= HT3R =

The High-Temperature Teaching & Test Reactor (HT^{3}R or HT3R) is a multifaceted energy research facility proposed by the University of Texas of the Permian Basin (UTPB) and the Los Alamos National Laboratory (LANL), to be located in Andrews County, Texas. The proposal envisions a 25MWt (Megawatt thermal) reactor operated by a merchant nuclear power operating company with the education and science at the facility managed through an arrangement between LANL and UTPB/UTS (University of Texas System).

The original Pre-Conceptual Design (PCD) for the facility was completed in January 2008 by UTPB and General Atomics. The HT^{3}R, per the PCD, is a "Generation IV" (GEN-IV) gas-cooled (with Helium) reactor with a graphite block core containing fuel "compacts." These compacts are made by mixing graphite with TRISO fuel pellets with Low Enriched Uranium (LEU) which has less than 20% of Uranium-235. However, the "new" planned operating temperature of 700° to 750 °C is well below the previous PCD operating temperature of 850° to 900 °C first called for by the DOE's NGNP program.

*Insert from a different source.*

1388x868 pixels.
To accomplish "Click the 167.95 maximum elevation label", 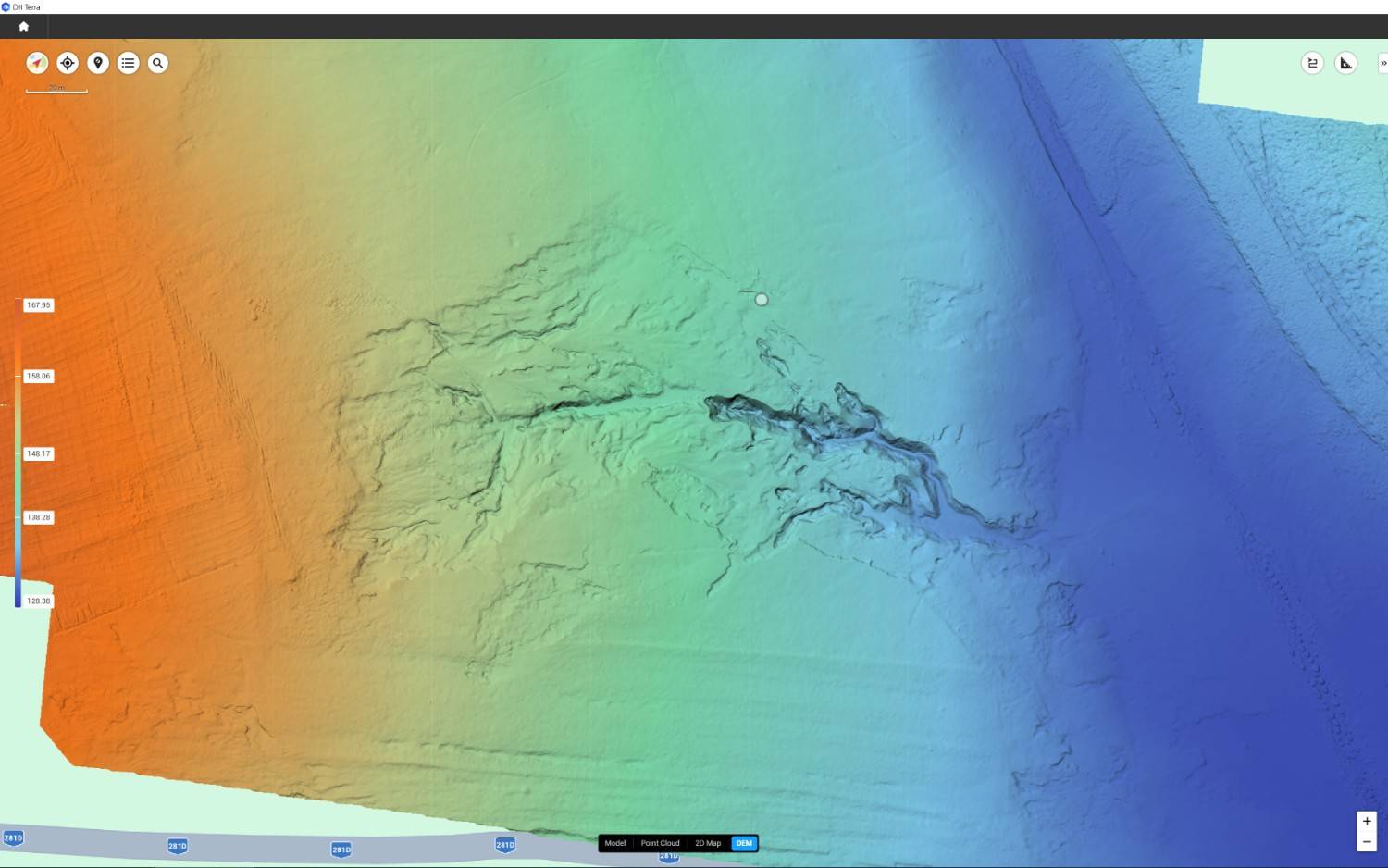I will [x=39, y=305].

The HT^{3}R will be the experimental cornerstone of a new energy research center at the UTPB. Since the early 1990s, no new university teaching and training reactors have been constructed, and in fact, many across the United States have been shut down. Further, only two other aging water-cooled research reactors, one at the University of Missouri (1966) and one at the National Institute of Standards and Technology (1967), are capable of operating at power levels greater than 10 MWt that can provide useful facilities for fuel qualification, training, and basic advanced research. Neither of these reactors can provide the enhanced capabilities necessary for education, research, and pilot-scale testing for Gen-IV reactor systems.

The mission of the HT^{3}R is to serve as a national user facility for:
- Demonstrating that a Green Freedom^{TH} pilot plant can be used to manufacture synthetic hydrocarbon fuels, in sufficient quantities per kWhr, at remote sites around the world for military and civilian applications.
- Performing research and testing to qualify the TRISO LEU fuel for GEN-IV reactors in the US.
- Exploring the use of proliferation-resistant fuels in the US, including thorium-based and other advanced fuel cycle concepts.
- Performing basic and applied research using the enhanced capabilities offered by a "Generation IV" type nuclear reactor system.
- Facilitating the education and training of the next generation of nuclear scientists and engineers.

This joint effort uses the scientific and technical resources of New Mexico and Texas to enhance national energy security and regional economic development, plus reduce the environmental impact of GEN-IV nuclear reactors plus liquid fuels production and use. These new technologies offer promising concepts for using low-risk technologies to provide security and economic stability for US energy supplies.